--- WHAT IS REQUIRED ---
Put the lines starting at the line that contains "You are a computer-use agent." and ending at the line that contains "point(279,49)" into a single CSV row with the columns instruction and response, one quoted field each, with line breaks replaced by spaces. The instruction field holds the text and the response field holds its answer; omit the pictures.

--- SOURCE MATERIAL ---
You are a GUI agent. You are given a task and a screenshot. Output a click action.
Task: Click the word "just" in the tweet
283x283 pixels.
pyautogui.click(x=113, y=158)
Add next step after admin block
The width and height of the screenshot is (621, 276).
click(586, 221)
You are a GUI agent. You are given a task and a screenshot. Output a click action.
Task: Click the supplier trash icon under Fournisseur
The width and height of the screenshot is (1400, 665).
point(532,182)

* * *

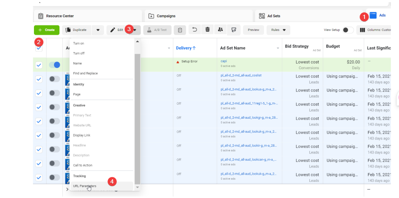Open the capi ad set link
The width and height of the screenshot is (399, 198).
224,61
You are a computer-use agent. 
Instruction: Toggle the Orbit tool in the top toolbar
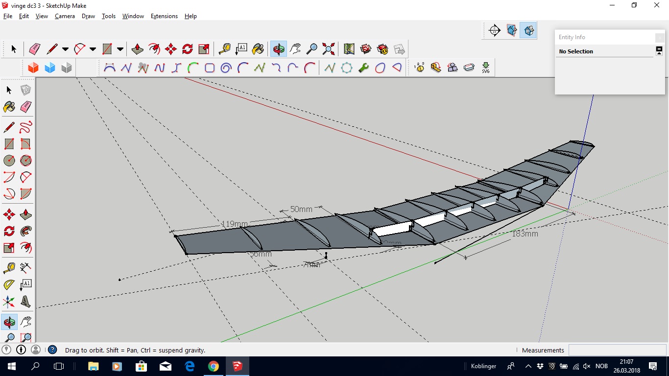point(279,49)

--- SOLUTION BELOW ---
instruction,response
"You are a computer-use agent. Instruction: Toggle the Orbit tool in the top toolbar","point(279,49)"